▶ **WHAT THE EXERCISE ASKS**
Write the entries below out again without a single difference.
####################
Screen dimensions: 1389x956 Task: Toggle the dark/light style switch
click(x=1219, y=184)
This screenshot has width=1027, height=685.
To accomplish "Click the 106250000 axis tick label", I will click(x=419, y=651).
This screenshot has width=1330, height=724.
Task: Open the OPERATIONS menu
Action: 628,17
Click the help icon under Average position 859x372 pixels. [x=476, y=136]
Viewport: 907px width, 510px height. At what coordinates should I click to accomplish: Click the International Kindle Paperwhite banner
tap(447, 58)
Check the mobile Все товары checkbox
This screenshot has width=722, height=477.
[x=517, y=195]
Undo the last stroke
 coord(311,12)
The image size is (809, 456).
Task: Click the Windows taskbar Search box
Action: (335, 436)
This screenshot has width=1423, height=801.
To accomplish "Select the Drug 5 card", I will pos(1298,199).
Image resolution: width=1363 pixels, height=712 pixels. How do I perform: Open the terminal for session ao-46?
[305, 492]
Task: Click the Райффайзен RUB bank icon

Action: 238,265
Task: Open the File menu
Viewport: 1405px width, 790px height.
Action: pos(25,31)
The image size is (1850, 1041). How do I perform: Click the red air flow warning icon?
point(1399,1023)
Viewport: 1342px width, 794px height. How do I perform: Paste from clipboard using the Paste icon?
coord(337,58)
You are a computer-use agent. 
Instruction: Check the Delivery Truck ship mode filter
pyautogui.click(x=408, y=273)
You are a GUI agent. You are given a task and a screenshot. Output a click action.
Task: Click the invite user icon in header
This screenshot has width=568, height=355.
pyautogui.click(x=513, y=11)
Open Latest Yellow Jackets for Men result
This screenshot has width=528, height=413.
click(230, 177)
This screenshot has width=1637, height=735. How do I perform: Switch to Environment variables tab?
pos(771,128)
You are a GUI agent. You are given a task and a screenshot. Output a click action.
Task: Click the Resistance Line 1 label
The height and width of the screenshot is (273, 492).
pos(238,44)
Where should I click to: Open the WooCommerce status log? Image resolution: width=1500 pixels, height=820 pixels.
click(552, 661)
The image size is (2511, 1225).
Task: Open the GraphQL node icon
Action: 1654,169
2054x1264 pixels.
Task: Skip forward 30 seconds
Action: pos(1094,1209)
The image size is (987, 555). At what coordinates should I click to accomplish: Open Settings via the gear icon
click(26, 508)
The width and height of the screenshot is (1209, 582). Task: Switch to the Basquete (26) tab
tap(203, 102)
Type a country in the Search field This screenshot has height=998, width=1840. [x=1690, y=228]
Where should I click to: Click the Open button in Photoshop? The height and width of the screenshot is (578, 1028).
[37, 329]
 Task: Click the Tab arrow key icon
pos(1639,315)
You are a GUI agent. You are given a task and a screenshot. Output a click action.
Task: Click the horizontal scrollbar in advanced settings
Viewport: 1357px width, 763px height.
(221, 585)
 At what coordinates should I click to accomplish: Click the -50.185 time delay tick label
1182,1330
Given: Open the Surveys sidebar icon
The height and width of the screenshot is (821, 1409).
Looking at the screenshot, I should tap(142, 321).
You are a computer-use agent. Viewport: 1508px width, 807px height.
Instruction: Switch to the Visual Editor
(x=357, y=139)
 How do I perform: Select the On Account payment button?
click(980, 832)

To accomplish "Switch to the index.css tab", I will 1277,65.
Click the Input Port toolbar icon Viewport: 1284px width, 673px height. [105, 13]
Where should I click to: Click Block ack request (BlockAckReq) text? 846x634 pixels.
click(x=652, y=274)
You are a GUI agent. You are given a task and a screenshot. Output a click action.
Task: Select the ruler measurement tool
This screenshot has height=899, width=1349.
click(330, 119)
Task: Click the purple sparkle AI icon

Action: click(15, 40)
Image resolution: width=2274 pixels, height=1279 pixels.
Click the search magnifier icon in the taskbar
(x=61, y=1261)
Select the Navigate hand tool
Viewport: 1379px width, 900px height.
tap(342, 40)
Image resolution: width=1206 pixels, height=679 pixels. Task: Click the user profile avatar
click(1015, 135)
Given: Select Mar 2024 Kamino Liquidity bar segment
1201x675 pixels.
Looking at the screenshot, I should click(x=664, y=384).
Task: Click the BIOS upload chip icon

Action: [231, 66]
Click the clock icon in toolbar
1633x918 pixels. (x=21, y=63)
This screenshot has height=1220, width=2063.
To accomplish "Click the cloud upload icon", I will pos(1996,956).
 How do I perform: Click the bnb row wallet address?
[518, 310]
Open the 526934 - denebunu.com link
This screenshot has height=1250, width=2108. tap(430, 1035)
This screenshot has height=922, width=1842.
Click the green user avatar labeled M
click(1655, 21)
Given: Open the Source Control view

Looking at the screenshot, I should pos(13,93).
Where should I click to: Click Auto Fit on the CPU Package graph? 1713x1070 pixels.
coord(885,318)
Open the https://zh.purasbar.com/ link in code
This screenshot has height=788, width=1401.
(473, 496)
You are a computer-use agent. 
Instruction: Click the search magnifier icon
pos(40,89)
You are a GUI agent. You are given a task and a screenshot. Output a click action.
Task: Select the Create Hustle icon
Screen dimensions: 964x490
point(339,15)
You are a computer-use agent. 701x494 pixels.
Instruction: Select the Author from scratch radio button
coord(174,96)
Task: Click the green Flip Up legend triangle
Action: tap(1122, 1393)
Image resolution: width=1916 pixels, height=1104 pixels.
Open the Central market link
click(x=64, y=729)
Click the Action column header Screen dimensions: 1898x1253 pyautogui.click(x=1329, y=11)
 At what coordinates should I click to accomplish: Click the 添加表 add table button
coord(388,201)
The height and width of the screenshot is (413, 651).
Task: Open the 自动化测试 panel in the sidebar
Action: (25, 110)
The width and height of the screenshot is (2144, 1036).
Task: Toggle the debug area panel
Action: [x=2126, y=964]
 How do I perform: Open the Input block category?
####################
▶ **OUTPUT**
Screen dimensions: 1389x956 Task: Toggle the dark/light style switch
click(x=1219, y=184)
This screenshot has width=1027, height=685.
To accomplish "Click the 106250000 axis tick label", I will click(x=419, y=651).
This screenshot has width=1330, height=724.
Task: Open the OPERATIONS menu
Action: 628,17
Click the help icon under Average position 859x372 pixels. [x=476, y=136]
Viewport: 907px width, 510px height. At what coordinates should I click to accomplish: Click the International Kindle Paperwhite banner
tap(447, 58)
Check the mobile Все товары checkbox
This screenshot has width=722, height=477.
[x=517, y=195]
Undo the last stroke
 coord(311,12)
The image size is (809, 456).
Task: Click the Windows taskbar Search box
Action: (335, 436)
This screenshot has width=1423, height=801.
To accomplish "Select the Drug 5 card", I will pos(1298,199).
Image resolution: width=1363 pixels, height=712 pixels. How do I perform: Open the terminal for session ao-46?
[305, 492]
Task: Click the Райффайзен RUB bank icon

Action: 238,265
Task: Open the File menu
Viewport: 1405px width, 790px height.
Action: pos(25,31)
The image size is (1850, 1041). How do I perform: Click the red air flow warning icon?
point(1399,1023)
Viewport: 1342px width, 794px height. How do I perform: Paste from clipboard using the Paste icon?
coord(337,58)
You are a computer-use agent. 
Instruction: Check the Delivery Truck ship mode filter
pyautogui.click(x=408, y=273)
You are a GUI agent. You are given a task and a screenshot. Output a click action.
Task: Click the invite user icon in header
This screenshot has width=568, height=355.
pyautogui.click(x=513, y=11)
Open Latest Yellow Jackets for Men result
This screenshot has width=528, height=413.
click(230, 177)
This screenshot has width=1637, height=735. How do I perform: Switch to Environment variables tab?
pos(771,128)
You are a GUI agent. You are given a task and a screenshot. Output a click action.
Task: Click the Resistance Line 1 label
The height and width of the screenshot is (273, 492).
pos(238,44)
Where should I click to: Open the WooCommerce status log? Image resolution: width=1500 pixels, height=820 pixels.
click(552, 661)
The image size is (2511, 1225).
Task: Open the GraphQL node icon
Action: 1654,169
2054x1264 pixels.
Task: Skip forward 30 seconds
Action: pos(1094,1209)
The image size is (987, 555). At what coordinates should I click to accomplish: Open Settings via the gear icon
click(26, 508)
The width and height of the screenshot is (1209, 582). Task: Switch to the Basquete (26) tab
tap(203, 102)
Type a country in the Search field This screenshot has height=998, width=1840. [x=1690, y=228]
Where should I click to: Click the Open button in Photoshop? The height and width of the screenshot is (578, 1028).
[37, 329]
 Task: Click the Tab arrow key icon
pos(1639,315)
You are a GUI agent. You are given a task and a screenshot. Output a click action.
Task: Click the horizontal scrollbar in advanced settings
Viewport: 1357px width, 763px height.
(221, 585)
 At what coordinates should I click to accomplish: Click the -50.185 time delay tick label
1182,1330
Given: Open the Surveys sidebar icon
The height and width of the screenshot is (821, 1409).
Looking at the screenshot, I should tap(142, 321).
You are a computer-use agent. Viewport: 1508px width, 807px height.
Instruction: Switch to the Visual Editor
(x=357, y=139)
 How do I perform: Select the On Account payment button?
click(980, 832)

To accomplish "Switch to the index.css tab", I will 1277,65.
Click the Input Port toolbar icon Viewport: 1284px width, 673px height. [105, 13]
Where should I click to: Click Block ack request (BlockAckReq) text? 846x634 pixels.
click(x=652, y=274)
You are a GUI agent. You are given a task and a screenshot. Output a click action.
Task: Select the ruler measurement tool
This screenshot has height=899, width=1349.
click(330, 119)
Task: Click the purple sparkle AI icon

Action: click(15, 40)
Image resolution: width=2274 pixels, height=1279 pixels.
Click the search magnifier icon in the taskbar
(x=61, y=1261)
Select the Navigate hand tool
Viewport: 1379px width, 900px height.
tap(342, 40)
Image resolution: width=1206 pixels, height=679 pixels. Task: Click the user profile avatar
click(1015, 135)
Given: Select Mar 2024 Kamino Liquidity bar segment
1201x675 pixels.
Looking at the screenshot, I should click(x=664, y=384).
Task: Click the BIOS upload chip icon

Action: [231, 66]
Click the clock icon in toolbar
1633x918 pixels. (x=21, y=63)
This screenshot has height=1220, width=2063.
To accomplish "Click the cloud upload icon", I will pos(1996,956).
 How do I perform: Click the bnb row wallet address?
[518, 310]
Open the 526934 - denebunu.com link
This screenshot has height=1250, width=2108. tap(430, 1035)
This screenshot has height=922, width=1842.
Click the green user avatar labeled M
click(1655, 21)
Given: Open the Source Control view

Looking at the screenshot, I should pos(13,93).
Where should I click to: Click Auto Fit on the CPU Package graph? 1713x1070 pixels.
coord(885,318)
Open the https://zh.purasbar.com/ link in code
This screenshot has height=788, width=1401.
(473, 496)
You are a computer-use agent. 
Instruction: Click the search magnifier icon
pos(40,89)
You are a GUI agent. You are given a task and a screenshot. Output a click action.
Task: Select the Create Hustle icon
Screen dimensions: 964x490
point(339,15)
You are a computer-use agent. 701x494 pixels.
Instruction: Select the Author from scratch radio button
coord(174,96)
Task: Click the green Flip Up legend triangle
Action: tap(1122, 1393)
Image resolution: width=1916 pixels, height=1104 pixels.
Open the Central market link
click(x=64, y=729)
Click the Action column header Screen dimensions: 1898x1253 pyautogui.click(x=1329, y=11)
 At what coordinates should I click to accomplish: Click the 添加表 add table button
coord(388,201)
The height and width of the screenshot is (413, 651).
Task: Open the 自动化测试 panel in the sidebar
Action: (25, 110)
The width and height of the screenshot is (2144, 1036).
Task: Toggle the debug area panel
Action: [x=2126, y=964]
 How do I perform: Open the Input block category?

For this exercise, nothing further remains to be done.